BEGIN Provided records

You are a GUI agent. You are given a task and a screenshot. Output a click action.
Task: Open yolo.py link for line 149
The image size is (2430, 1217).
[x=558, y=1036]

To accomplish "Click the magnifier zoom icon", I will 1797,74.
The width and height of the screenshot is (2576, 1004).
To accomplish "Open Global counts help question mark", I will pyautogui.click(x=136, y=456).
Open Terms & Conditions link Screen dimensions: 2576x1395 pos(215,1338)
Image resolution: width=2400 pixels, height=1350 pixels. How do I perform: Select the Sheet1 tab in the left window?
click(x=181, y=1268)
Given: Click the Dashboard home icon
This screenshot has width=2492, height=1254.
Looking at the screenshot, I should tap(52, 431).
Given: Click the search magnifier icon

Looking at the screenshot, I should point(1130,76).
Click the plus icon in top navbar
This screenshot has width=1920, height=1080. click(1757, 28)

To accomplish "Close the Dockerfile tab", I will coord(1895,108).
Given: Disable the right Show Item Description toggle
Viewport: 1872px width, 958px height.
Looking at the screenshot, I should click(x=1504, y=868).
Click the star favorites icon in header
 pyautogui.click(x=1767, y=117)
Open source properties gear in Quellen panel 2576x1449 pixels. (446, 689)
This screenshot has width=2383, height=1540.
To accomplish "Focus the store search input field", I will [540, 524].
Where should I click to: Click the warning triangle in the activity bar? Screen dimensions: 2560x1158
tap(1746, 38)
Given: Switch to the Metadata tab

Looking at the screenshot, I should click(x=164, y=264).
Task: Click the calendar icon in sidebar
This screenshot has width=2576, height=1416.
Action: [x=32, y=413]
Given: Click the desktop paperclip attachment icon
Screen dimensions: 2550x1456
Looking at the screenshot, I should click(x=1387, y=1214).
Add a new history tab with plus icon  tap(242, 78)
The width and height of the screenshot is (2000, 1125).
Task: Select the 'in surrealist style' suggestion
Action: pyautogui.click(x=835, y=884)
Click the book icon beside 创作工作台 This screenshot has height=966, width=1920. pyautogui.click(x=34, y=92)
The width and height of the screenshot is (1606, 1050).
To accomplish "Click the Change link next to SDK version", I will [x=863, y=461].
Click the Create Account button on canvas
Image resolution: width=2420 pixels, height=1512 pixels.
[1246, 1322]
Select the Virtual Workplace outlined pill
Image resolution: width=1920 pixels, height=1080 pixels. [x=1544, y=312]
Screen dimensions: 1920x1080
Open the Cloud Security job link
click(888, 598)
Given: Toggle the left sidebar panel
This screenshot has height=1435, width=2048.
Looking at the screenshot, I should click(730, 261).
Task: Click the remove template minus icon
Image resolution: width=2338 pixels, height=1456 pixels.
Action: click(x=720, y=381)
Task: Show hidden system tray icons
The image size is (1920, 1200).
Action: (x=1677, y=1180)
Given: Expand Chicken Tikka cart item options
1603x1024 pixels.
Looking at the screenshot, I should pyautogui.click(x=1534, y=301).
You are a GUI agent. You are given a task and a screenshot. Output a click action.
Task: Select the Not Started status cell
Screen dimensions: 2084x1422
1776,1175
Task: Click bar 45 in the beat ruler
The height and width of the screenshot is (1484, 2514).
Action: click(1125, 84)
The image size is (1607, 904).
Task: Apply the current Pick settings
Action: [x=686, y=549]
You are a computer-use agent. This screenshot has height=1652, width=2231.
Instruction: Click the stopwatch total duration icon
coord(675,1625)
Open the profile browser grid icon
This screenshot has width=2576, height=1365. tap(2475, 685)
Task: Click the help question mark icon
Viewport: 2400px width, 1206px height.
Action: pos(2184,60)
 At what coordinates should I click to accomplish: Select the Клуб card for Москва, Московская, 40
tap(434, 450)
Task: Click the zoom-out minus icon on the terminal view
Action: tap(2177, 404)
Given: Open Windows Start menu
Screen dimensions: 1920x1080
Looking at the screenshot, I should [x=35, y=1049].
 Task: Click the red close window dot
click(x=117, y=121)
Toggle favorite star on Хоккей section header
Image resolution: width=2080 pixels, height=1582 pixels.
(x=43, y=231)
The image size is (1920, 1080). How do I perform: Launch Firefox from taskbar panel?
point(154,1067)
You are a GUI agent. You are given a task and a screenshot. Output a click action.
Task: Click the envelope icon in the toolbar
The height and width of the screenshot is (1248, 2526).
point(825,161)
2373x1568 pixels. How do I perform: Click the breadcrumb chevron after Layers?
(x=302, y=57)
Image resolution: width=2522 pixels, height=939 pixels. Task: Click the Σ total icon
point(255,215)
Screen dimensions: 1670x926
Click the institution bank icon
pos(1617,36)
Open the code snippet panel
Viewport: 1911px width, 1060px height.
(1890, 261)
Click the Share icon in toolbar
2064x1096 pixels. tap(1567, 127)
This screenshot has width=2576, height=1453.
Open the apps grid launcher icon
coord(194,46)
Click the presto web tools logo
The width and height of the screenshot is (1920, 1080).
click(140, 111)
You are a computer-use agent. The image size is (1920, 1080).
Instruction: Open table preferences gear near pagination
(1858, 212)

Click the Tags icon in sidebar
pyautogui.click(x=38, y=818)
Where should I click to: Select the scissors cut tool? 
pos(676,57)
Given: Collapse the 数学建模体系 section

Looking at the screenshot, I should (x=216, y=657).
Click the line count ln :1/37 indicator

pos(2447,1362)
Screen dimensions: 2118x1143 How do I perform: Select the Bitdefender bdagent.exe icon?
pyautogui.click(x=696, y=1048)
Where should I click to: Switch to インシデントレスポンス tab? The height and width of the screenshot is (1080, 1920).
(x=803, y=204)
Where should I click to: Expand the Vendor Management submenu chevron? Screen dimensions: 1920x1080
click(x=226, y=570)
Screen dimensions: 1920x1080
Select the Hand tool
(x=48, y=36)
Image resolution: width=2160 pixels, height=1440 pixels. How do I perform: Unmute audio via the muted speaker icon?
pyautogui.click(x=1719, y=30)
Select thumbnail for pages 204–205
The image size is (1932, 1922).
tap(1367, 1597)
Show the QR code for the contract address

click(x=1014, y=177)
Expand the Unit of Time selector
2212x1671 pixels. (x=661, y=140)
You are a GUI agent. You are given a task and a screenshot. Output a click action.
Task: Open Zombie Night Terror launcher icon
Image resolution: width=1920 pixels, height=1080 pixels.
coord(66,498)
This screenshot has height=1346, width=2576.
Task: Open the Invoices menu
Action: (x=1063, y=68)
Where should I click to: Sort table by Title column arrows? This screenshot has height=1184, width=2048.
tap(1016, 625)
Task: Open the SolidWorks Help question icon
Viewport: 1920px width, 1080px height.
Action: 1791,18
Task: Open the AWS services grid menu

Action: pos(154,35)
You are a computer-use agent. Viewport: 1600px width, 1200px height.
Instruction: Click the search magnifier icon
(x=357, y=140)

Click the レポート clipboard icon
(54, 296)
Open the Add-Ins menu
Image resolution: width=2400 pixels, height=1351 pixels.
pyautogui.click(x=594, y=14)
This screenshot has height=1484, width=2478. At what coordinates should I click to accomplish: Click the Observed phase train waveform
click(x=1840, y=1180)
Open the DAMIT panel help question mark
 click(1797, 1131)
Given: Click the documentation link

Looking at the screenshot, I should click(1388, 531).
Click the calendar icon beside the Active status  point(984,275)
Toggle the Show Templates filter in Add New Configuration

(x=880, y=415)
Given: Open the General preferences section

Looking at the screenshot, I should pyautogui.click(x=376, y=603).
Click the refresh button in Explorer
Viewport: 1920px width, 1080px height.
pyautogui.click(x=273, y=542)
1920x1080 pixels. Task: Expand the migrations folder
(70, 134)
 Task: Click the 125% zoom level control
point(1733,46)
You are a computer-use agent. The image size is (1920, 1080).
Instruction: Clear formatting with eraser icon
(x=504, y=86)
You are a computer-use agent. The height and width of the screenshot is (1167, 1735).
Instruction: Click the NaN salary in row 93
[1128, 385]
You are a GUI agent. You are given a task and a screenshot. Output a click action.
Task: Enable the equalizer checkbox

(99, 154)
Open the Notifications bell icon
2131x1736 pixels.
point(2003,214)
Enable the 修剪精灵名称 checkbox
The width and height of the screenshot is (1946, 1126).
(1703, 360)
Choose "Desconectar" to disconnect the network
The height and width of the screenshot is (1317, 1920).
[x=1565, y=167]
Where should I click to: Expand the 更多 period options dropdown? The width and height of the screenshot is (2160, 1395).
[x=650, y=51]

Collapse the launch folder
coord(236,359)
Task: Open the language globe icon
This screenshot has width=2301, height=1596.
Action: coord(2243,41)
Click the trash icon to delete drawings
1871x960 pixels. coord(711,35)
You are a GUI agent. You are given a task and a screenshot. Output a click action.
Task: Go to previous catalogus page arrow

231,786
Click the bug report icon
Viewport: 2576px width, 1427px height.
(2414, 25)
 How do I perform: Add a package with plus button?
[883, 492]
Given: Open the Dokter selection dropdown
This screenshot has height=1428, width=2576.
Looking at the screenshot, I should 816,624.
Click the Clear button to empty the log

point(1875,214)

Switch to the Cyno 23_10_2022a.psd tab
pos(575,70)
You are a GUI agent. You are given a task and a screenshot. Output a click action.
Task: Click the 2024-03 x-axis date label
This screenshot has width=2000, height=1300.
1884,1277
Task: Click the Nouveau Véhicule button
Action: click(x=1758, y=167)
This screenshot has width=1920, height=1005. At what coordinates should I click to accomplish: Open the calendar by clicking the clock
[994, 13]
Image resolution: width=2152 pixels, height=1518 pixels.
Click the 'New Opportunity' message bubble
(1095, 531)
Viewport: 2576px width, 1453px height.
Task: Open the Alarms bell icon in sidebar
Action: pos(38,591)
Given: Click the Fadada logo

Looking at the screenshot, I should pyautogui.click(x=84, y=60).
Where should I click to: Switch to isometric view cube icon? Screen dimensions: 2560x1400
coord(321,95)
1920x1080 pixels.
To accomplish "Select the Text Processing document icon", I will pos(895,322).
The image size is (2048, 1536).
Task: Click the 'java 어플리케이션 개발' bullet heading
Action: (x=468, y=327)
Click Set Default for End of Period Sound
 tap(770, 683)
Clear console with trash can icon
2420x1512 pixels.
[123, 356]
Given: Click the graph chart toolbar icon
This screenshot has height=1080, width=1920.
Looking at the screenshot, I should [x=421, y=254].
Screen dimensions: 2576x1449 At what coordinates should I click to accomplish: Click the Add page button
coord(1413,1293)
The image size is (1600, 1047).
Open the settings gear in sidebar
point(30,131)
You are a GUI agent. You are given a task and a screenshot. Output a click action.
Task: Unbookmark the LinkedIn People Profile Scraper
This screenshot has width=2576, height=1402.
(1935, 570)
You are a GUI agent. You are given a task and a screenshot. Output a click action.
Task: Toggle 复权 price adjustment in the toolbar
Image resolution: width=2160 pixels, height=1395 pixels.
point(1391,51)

END Provided records

* _Task item_: Within the lines above, find those holding the word "computer" and copy them.

* _Exercise answer_:
You are a computer-use agent. This screenshot has height=1652, width=2231.
You are a computer-use agent. The image size is (1920, 1080).
You are a computer-use agent. Viewport: 1600px width, 1200px height.
You are a computer-use agent. The image size is (1920, 1080).
You are a computer-use agent. The height and width of the screenshot is (1167, 1735).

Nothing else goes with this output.